Jessica Evans, The Independent
WhatsApp’s voice notes have always had the ability to be a source of joy, reassurance and comfort, but during the pandemic, when I haven’t been able to connect with friends in real life, they have become a key part of my mental health care regime. More human than a text message, less intrusive than a phone call and more personable than an email, there’s something raw about a voice note.
With their revealing nature, there’s no hiding your emotions in them. Nuance and feeling is there in abundance. Whether it’s a cheeky remark about work you would have usually typed back on in a text message, a coy laugh that you would have been able to cover up while messaging a crush as you play it cool, or a wobble in your voice as you tell your friend “I’m fine, really”, it’s difficult to completely filter a voice note down to a shiny package, which is what makes them so glorious in the first place.
Intimacy in relationships may have felt like it had fallen off the menu in 2020 within our friendships, early romances and bonds between our family members, but a voice note brings the sound of a loved one into our homes and fills our kitchens, living rooms and bedrooms with love, support and solace.
Jo Malone once described her favourite smells as the people closest to her, like her husband’s cologne. I believe our favourite sounds in life are made up by the people we love. The sound of my mum’s singing, my boyfriend’s mad laugh, my two-month-old nephew’s coos and my friend Laura’s greeting, “hello, my love” in her Glaswegian accent. Hearing these familiar sounds made me feel safe in such a chaotic, uncertain time.
During the lockdown most of my days are reluctantly centred around screens. Whether it’s staring at my laptop working, taking breaks to scroll on Instagram, for downtime in the evening to watch a movie, my eyes have never been so square. Voice messages break up the day, injecting some life into it. Making time for them has been an act of self-care.
Often, most voice notes over this time haven’t been ones with a clear message or focus, but have been ramblings of one another’s days. That informal art of conversation has been something that has kept me sane. Hearing what people ate for their dinner, what TV show they’re loving and what they think about a celebrity’s recent baby announcement, rather than diving into the politics of lockdown, tiers and the virus.
I’m ashamed to say that unless I’m in the throes of infatuation with a new partner (yes, I’m a sellout), I am generally, terrible at texting back. I find it a slog and overwhelming with the endless on-going pressure of having to get back to someone within a specific time frame. With voice notes, there isn’t a pressure from either party to get back quick, lifting the strain off my mental health. It’s like an unwritten rule in the book of voice notes for beginners that you can listen whenever you like and get back in your own time.
You can also listen to them wherever you like. If you want to cook or tidy, you don’t have to worry about profusely apologising on a phone call for multitasking. There’s also beauty of the rewind and pause button, for when you’d like to relisten to any wise words or encouragement from friends on a down day. Something I did a lot when I was feeling really low.

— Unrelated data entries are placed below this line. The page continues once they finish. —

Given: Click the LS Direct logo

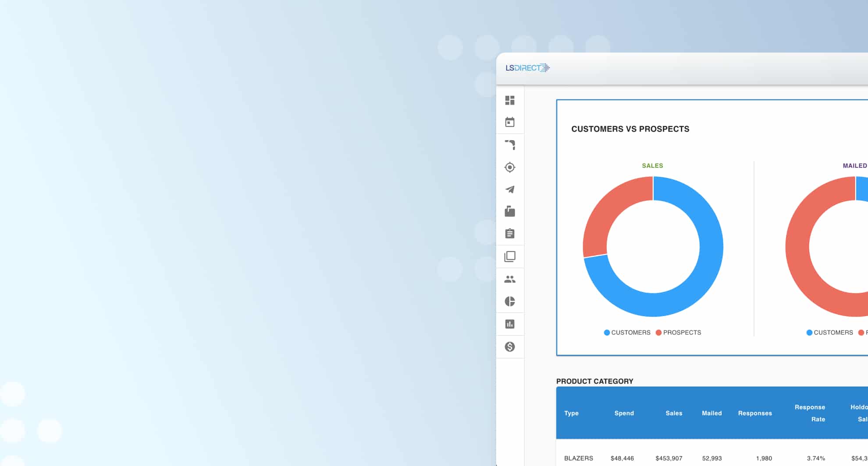Looking at the screenshot, I should click(x=527, y=68).
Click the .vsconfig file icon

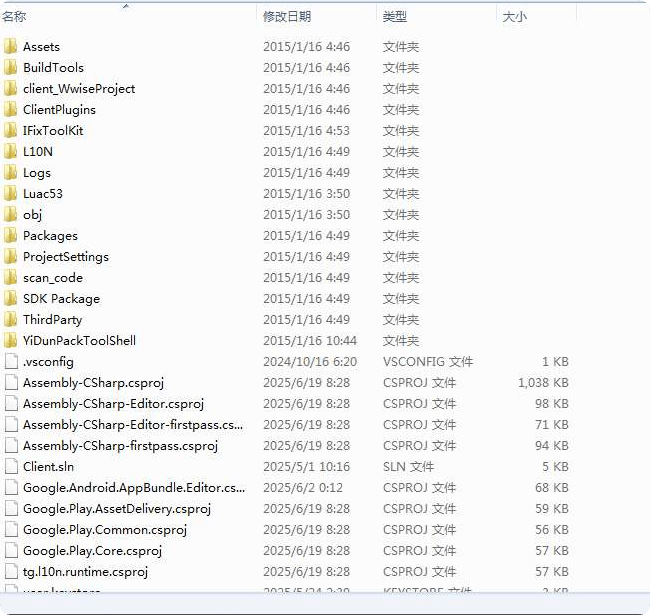(11, 362)
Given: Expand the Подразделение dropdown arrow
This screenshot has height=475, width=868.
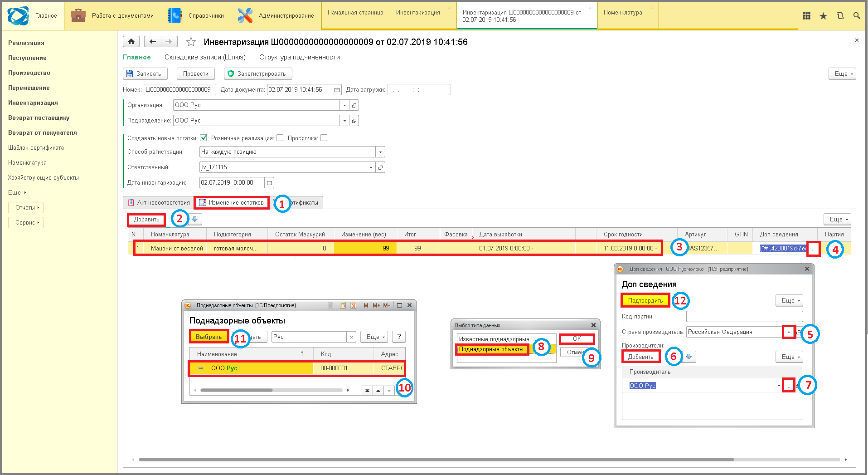Looking at the screenshot, I should coord(344,121).

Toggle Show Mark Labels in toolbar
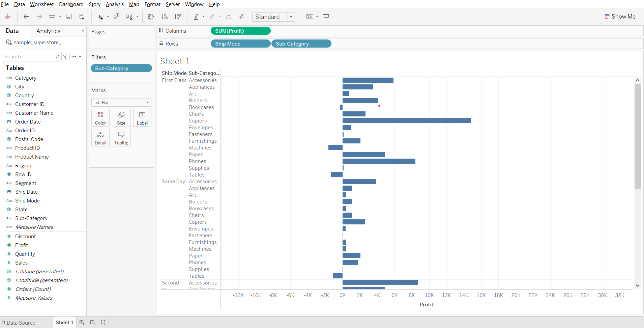tap(229, 17)
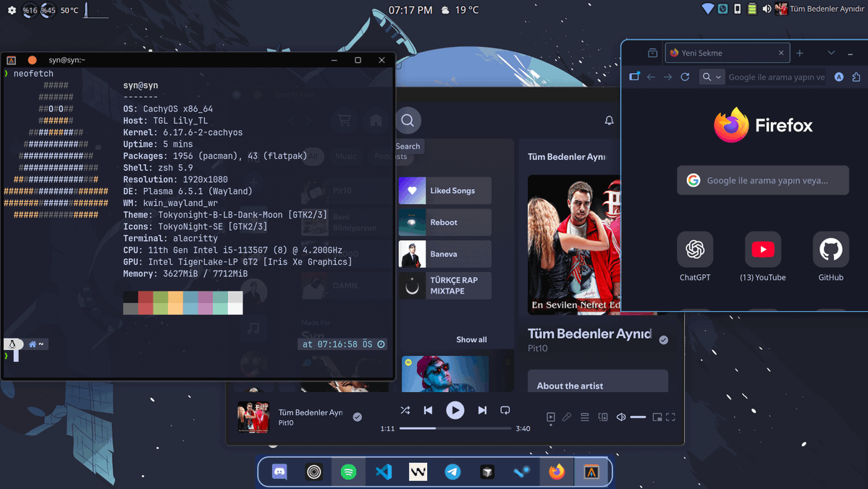Toggle repeat mode in Spotify

[505, 409]
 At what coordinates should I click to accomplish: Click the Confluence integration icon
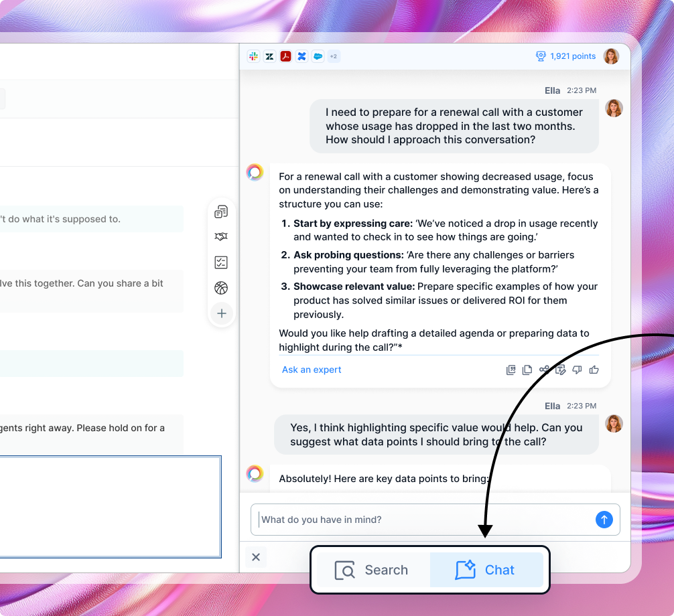301,57
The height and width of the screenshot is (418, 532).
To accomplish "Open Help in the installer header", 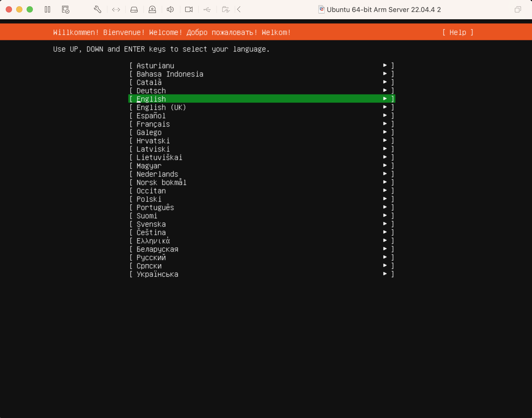I will (458, 32).
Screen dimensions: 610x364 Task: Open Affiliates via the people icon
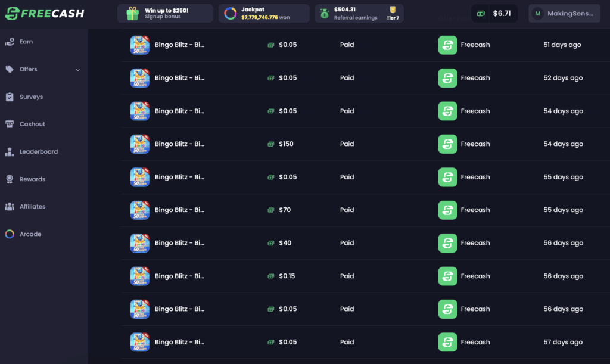(9, 206)
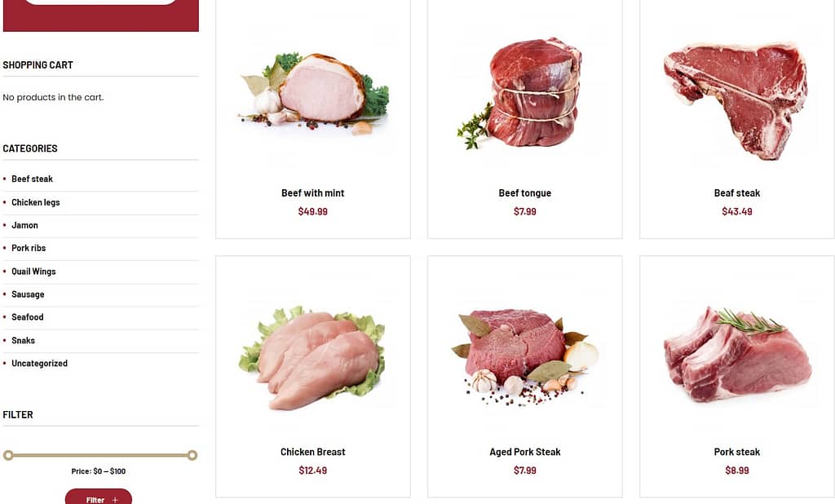
Task: Select the Sausage category
Action: 28,294
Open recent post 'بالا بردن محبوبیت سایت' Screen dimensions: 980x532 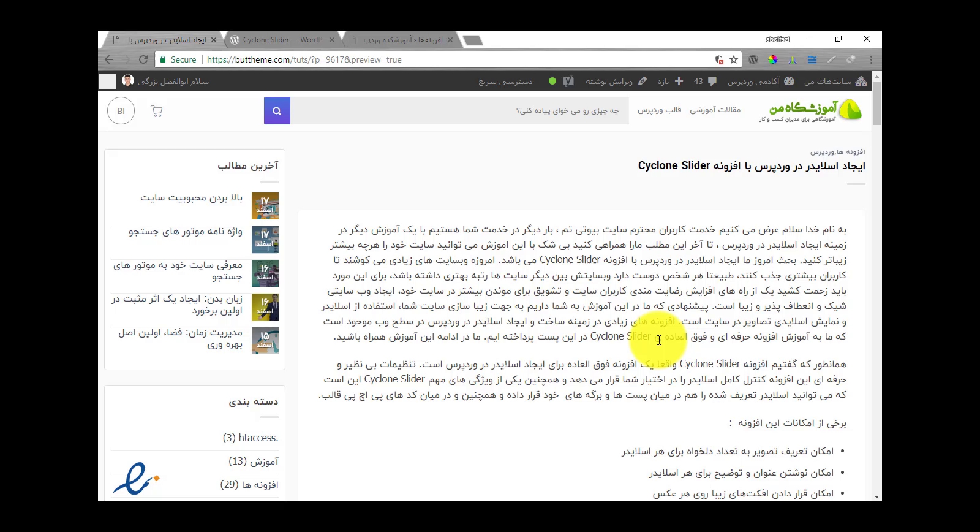click(x=191, y=198)
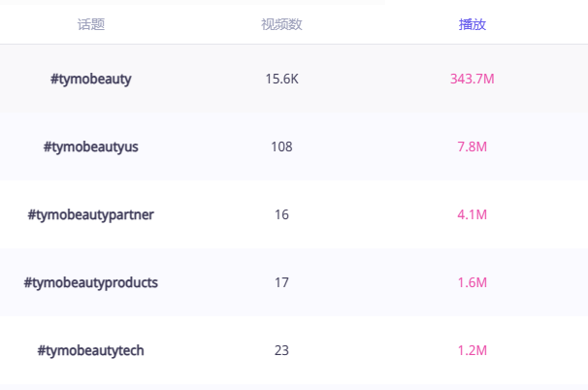This screenshot has width=588, height=390.
Task: Click the 1.6M play count
Action: point(472,282)
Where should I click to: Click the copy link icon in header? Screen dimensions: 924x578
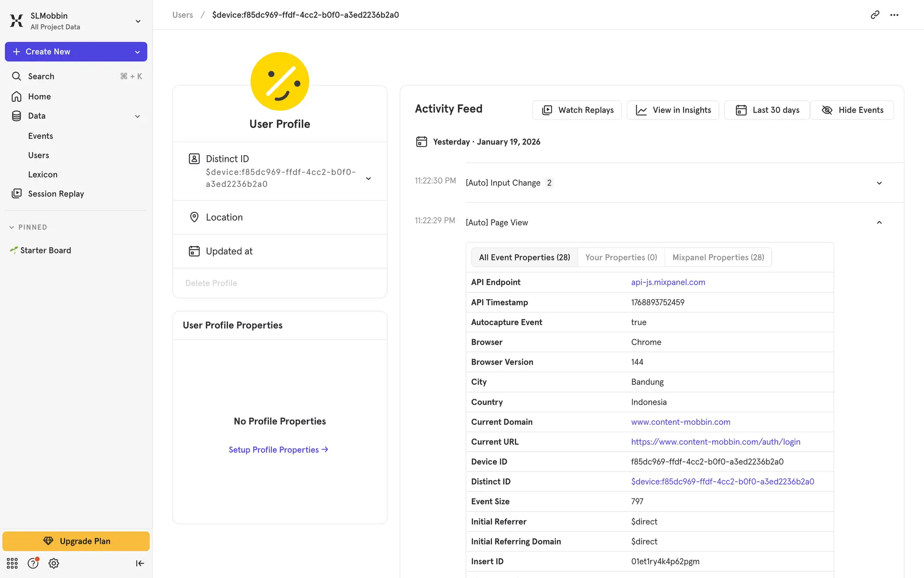pos(874,15)

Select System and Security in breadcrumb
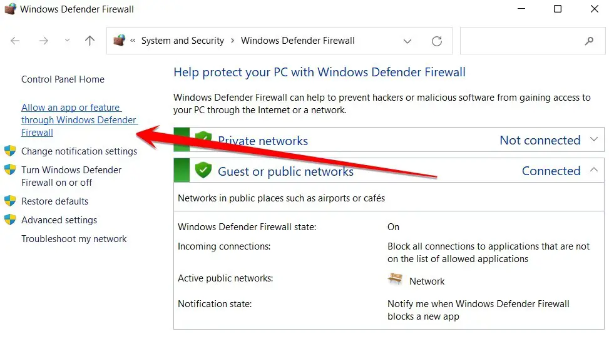click(183, 41)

It also helped with the loneliness I have felt in this time. During the first lockdown, my ex-boyfriend and I became a lockdown cliche and split up after the first few months. I moved into my parents and without girls’ nights out on the town to get me through a breakup, as I would normally do, I found myself in a new type of heartbreak wilderness.
I knew how to do breakups pre-lockdown but going through them in the midst of a pandemic was a slightly different dance. Each night I put time aside to listen to friends’ voice notes, and felt less lonely. Even though I couldn’t do karaoke with them and snog strangers in clubs in a bid to get one step closer to getting over a previous love, those recordings became a light.
Voice notes won’t be exclusively just for my mental health this year, but something I will carry on to incorporate in the care of my mental health in 2021 too — pandemic or not.